Sul punto, però, fa chiarezza Paolo Alibrandi, segretario della Pro Loco Capo Peloro: “In parte è vero, quello che dice Lucy Fenech, ma il contenzioso tra privato e pubblico non riguarda la gestione dell’area, che è demaniale e, quindi, la concessione viene rilasciata dal Demanio Marittimo della Regione. Come ‘Circolo nautico Capo Peloro’ – racconta – nel 2012 avevamo presentato una richiesta per poter aprire la Sea Flight, destinandola a nautica, marineria, attività legate alla storia del territorio e aprendola a tutto ciò che è innovazione e turismo esperenziale. Poi, allo scadere dei termini, quando la nostra domanda era al trentesimo giorno di Albo Pretorio, nel 2016 è giunta un’altra domanda (vedi in fondo all’articolo), e ciò ha aperto un iter“. Alibrandi ha un dubbio: “Esiste una circolare che da marzo 2016 blocca il rilascio delle concessioni e, sinceramente, non so se l’altra richiesta fosse ammissibile. La cosa più grave – aggiunge – è che in un’area demaniale i problemi non dovrebbero esistere perché la Regione, nel 2005, ha affidato tutto ai Comuni, invitandoli ad aprire anche alla libera fruizione. Insomma, all’interno di un piano spiagge, Palazzo Zanca avrebbe potuto redigere uno strumento urbanistico per bagnanti, giovani imprenditori e altri finalizzato alla riapertura della struttura. Per il Fest – conclude – abbiamo avuto una concessione di due giorni dell’area davanti alla Sea Flight, ma per avere l’accesso alla struttura, solo per il carico, scarico e un’ambulanza,©la Capitaneria ci ha detto che ci dovevamo rivolgere al Comune, che ha le chiavi”.

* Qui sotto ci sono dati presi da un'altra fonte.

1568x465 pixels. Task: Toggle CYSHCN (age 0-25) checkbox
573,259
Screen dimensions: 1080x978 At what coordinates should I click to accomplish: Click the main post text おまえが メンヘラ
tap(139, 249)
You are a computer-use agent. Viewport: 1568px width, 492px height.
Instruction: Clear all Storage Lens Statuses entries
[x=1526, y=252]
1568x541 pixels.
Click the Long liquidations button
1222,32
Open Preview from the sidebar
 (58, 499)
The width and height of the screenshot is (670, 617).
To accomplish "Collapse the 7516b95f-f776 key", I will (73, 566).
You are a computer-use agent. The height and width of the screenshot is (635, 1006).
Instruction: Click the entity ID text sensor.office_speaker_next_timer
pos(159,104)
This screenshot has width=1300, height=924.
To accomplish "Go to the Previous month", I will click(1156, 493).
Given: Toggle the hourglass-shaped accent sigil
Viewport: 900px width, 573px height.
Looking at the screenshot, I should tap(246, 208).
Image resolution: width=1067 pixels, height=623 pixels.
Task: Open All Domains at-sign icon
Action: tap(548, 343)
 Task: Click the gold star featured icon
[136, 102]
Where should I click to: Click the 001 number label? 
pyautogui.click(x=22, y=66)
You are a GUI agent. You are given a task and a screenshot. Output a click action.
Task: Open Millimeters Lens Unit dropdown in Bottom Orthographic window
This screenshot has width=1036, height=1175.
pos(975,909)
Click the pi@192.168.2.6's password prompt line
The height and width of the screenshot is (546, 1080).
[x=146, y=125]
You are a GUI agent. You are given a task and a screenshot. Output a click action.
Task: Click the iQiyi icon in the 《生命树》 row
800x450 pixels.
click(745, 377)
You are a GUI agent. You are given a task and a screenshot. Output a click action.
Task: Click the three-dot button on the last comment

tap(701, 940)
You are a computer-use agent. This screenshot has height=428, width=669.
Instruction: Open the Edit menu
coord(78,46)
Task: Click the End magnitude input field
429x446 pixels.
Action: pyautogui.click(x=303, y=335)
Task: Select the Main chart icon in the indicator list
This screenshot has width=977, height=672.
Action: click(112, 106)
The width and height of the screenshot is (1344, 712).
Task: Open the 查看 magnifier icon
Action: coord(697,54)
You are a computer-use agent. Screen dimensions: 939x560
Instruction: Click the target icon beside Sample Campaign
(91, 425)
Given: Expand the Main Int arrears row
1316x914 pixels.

Il momento di maggior fulgore della Sea Flight fu nel 1997, quando l’amministrazione guidata da Franco Providenti la fece diventare luogo di concerti con tanto di palcoscenico. Con il sindaco successivo, Salvatore Leonardi, i cartelloni musicali scomparvero più o meno in coincidenza con l’acquisizione delle strutture da parte dell’Editoriale, che mise in piedi, attraverso un’altra società (Cantieri srl), una pizzeria. Poi, il nulla, se non progetti mai realizzati o temporanei.

Riceviamo e pubblichiamo:

Spettabile Redazione con riferimento al vostro articolo del 18/08/17 intitolato “Sea Flight, quel “buco nero” nel cuore di Capo Peloro”, si precisa quanto segue: La Amir srl ha presentato, entro i termini e nelle modalità previste dalla legge , regolare domanda di concessione dei luoghi su cui ricade anche l’area oggetto dell’articolo.
 
Si aggiunge che l’Amir srl non fa parte di nessun Gruppo tanto meno del  Gruppo Arcovito, come da voi erroneamente specificato in nota nell’articolo in questione, ma più precisamente uno dei soci, ed attuale amministratore, è Armando Arcovito.